▶ COMPLETE THE FOLLOWING:
[A] In the page on vector embeddings in SQLite, condense the paragraph beginning "When TursoTenderRepository loads a tender’s requirements" into a short list that keeps its main facts.
[B] Using the page on vector embeddings in SQLite, answer each question in a few words:
(i) In what form are embeddings stored in SQLite?
(ii) Inside which method is the embedding column added?
(iii) How many times does TursoDatabase create the LibSQL client?
[C] Continue the page on vector embeddings in SQLite from its last sentence.

▶ PAGE EXTRACT:
<<<<

Vector Embeddings in SQLite
Turso (SQLite) has no native vector similarity extension in the version used by this project, so embeddings are stored as BLOBs and similarity is computed in JavaScript by VectorSearchService.
Serialisation round-trip:
// Serialize Float32Array → Buffer for SQLite BLOB
serializeEmbedding(embedding: Float32Array): Buffer {
return Buffer.from(embedding.buffer);
}
// Deserialize Buffer from SQLite → Float32Array
deserializeEmbedding(buffer: Buffer): Float32Array {
if (!buffer || !buffer.buffer || buffer.length === 0) {
return new Float32Array(this.dimensions);
}
return new Float32Array(
buffer.buffer,
buffer.byteOffset || 0,
buffer.length / Float32Array.BYTES_PER_ELEMENT,
);
}
When TursoTenderRepository loads a tender’s requirements, it reads the embedding column as a Buffer and passes it to deserializeEmbedding() to reconstruct the Float32Array. VectorSearchService.findSimilar() then iterates over all requirement vectors, computes pairwise cosine similarity, and returns up to TOP_K_SIMILAR = 5 results above SIMILARITY_THRESHOLD = 0.3.
The embedding column is added via a runtime ALTER TABLE migration inside TursoDatabase.initializeSchema(), so existing databases without the column are upgraded automatically on the next server start.
Connection Management
TursoDatabase is a singleton that creates the LibSQL client once and reuses it for the lifetime of the server process instance.

>>>>

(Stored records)
<<<<

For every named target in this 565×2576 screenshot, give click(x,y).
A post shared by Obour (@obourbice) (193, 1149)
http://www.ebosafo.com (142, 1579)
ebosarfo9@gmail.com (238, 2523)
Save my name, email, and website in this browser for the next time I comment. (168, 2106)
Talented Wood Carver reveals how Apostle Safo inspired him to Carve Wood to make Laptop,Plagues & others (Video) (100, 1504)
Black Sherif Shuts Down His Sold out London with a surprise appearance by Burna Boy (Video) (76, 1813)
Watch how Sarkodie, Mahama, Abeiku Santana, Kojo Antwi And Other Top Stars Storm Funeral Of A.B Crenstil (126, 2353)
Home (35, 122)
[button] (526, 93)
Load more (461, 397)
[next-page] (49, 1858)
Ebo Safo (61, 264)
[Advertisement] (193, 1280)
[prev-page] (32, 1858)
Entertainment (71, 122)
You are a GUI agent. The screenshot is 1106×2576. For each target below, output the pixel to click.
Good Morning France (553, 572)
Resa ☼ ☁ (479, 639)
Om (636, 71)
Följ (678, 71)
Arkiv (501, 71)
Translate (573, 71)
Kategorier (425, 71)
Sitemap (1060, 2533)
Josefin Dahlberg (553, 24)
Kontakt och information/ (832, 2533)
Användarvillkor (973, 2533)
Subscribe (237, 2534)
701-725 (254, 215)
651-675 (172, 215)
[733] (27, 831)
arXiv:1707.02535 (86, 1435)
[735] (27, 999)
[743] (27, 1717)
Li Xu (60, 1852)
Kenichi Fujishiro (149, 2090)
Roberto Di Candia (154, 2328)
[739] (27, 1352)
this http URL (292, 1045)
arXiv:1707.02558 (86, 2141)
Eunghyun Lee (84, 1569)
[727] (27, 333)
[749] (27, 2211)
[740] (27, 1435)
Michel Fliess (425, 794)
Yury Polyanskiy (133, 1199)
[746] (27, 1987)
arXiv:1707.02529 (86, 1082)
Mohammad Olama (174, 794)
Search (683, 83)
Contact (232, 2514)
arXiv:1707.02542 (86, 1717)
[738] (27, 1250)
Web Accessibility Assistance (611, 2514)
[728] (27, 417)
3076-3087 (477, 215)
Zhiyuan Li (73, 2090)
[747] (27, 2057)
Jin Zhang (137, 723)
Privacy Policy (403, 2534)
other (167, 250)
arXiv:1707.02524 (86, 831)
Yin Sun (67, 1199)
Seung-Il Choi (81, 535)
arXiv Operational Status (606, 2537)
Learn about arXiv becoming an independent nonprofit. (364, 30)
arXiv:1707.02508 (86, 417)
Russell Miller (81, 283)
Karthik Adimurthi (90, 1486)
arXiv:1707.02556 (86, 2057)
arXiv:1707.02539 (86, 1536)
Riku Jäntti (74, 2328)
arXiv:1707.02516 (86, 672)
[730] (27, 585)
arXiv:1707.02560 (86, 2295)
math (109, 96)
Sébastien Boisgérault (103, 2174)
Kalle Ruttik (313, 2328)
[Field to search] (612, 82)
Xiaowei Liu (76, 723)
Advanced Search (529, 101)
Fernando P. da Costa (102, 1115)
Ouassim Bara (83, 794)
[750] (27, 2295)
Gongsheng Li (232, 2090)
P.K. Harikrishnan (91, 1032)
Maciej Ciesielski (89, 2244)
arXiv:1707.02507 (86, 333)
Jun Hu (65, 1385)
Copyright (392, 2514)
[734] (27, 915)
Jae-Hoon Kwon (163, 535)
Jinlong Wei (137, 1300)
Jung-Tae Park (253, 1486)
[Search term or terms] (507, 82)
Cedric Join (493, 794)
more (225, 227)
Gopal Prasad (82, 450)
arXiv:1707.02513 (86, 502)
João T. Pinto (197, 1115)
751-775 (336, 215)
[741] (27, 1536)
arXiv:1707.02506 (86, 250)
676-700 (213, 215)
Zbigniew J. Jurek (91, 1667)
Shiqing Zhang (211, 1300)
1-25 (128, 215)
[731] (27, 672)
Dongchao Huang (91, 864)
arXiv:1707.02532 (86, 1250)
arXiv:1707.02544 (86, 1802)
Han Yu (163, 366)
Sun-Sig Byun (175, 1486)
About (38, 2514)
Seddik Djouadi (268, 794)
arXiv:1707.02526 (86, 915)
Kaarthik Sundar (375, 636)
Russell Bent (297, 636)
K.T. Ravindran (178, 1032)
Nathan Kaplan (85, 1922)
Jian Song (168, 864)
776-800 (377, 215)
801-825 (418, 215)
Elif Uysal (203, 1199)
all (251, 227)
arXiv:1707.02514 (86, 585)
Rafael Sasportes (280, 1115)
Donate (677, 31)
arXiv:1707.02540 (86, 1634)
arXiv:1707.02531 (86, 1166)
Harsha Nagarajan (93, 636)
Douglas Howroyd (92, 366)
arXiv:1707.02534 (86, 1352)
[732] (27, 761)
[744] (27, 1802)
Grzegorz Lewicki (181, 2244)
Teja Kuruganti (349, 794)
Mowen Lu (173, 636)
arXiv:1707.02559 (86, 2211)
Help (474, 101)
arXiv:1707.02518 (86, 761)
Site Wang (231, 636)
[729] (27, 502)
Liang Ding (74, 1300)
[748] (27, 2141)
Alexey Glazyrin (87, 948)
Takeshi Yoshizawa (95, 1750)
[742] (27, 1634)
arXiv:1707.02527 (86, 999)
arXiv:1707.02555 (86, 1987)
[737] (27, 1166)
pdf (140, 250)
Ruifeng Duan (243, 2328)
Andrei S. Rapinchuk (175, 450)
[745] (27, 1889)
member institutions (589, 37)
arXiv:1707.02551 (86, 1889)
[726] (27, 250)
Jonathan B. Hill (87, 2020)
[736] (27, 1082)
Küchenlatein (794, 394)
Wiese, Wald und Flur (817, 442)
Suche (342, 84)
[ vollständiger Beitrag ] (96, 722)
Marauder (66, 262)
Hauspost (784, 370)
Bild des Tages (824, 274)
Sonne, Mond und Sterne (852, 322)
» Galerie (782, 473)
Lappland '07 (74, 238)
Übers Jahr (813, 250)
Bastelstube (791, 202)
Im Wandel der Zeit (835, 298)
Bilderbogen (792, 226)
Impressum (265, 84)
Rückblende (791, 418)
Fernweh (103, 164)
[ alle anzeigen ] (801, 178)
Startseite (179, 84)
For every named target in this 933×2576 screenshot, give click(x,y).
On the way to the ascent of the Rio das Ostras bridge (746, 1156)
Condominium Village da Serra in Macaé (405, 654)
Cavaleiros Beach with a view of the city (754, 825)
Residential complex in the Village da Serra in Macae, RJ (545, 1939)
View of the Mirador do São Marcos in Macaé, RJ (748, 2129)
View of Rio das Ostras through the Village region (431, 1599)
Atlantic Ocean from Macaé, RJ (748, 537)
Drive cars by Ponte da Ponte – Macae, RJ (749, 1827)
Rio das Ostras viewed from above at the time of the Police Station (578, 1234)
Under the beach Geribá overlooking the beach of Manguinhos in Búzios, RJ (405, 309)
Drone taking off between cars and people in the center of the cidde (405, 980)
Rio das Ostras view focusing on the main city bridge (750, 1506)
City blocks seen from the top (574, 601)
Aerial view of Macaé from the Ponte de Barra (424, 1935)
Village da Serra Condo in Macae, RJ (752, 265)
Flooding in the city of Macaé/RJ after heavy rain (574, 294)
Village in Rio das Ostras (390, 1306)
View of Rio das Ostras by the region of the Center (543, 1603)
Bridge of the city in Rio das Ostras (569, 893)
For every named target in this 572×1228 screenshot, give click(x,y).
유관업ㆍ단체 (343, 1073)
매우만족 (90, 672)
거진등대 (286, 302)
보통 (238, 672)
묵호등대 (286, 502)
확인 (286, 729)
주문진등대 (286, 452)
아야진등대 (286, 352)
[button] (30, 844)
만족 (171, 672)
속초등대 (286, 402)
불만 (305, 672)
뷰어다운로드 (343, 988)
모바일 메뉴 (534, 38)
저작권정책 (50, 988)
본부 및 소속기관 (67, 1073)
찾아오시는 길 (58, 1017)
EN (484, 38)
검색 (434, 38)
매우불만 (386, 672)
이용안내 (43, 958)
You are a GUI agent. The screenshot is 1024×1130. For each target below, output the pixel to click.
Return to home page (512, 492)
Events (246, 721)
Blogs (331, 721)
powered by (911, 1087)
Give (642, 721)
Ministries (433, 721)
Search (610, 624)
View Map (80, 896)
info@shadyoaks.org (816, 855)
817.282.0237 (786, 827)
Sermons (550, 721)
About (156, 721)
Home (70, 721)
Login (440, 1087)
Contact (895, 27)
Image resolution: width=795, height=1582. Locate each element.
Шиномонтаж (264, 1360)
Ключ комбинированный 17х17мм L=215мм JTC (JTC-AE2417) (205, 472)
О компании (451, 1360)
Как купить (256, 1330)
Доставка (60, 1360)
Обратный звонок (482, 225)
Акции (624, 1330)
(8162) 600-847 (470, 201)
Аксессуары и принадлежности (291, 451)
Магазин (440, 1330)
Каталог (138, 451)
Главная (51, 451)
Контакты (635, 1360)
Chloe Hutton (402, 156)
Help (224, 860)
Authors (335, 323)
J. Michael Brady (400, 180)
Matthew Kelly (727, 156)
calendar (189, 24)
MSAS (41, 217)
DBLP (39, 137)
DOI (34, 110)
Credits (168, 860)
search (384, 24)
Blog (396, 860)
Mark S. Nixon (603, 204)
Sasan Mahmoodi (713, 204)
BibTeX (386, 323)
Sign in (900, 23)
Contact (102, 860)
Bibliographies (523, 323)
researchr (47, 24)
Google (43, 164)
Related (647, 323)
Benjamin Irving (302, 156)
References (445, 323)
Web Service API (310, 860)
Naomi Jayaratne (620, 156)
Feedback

>>>>

▶ ANSWERS BY TASK:
[A]
- TursoTenderRepository reads the embedding column of a tender’s requirements as a Buffer.
- It passes that Buffer to deserializeEmbedding() to rebuild the Float32Array.
- VectorSearchService.findSimilar() computes pairwise cosine similarity over all requirement vectors.
- It returns up to 5 results (TOP_K_SIMILAR) whose similarity is above 0.3 (SIMILARITY_THRESHOLD).

[B]
(i) As BLOBs.
(ii) TursoDatabase.initializeSchema().
(iii) Once.

[C]
// TursoDatabase.ts
export class TursoDatabase {
private static instance: Client | null = null;
static getInstance(): Client {
if (!TursoDatabase.instance) {
const url = process.env.TURSO_DB_URL;
const authToken = process.env.TURSO_AUTH_TOKEN;
if (!url) {
throw new Error(
"🚨 TURSO_DB_URL is missing. Please check your .env file.",
);
}
if (url.startsWith("libsql://") && !authToken) {
throw new Error("🚨 TURSO_AUTH_TOKEN is required for remote Turso DB.");
}
// Force HTTP for serverless stability — WebSocket can be unstable
const safeUrl = url.replace("libsql://", "https://");
TursoDatabase.instance = createClient({
url: safeUrl,
...(authToken ? { authToken } : {}),
} as any);
}
return TursoDatabase.instance;
}
}
URL format rules:
| Environment | TURSO_DB_URL format | TURSO_AUTH_TOKEN |
|---|
| Render / production | https://your-db-name.turso.io | Required |
| Local development | file:./local.db | Not required |
| Remote + local tunnel | libsql://your-db-name.turso.io | Required (auto-converted to https://) |
The libsql:// → https:// conversion is applied automatically at runtime to ensure HTTP transport is used in all production environments, avoiding WebSocket instability.
Schema Initialization
TursoDatabase.initializeSchema() runs automatically during server startup (called from server.ts before Express starts listening). It reads schema.sql, splits on ;, and executes each statement individually.
All CREATE TABLE statements use IF NOT EXISTS, making the initialisation fully idempotent — safe to run on every cold start without risk of data loss or duplicate-table errors.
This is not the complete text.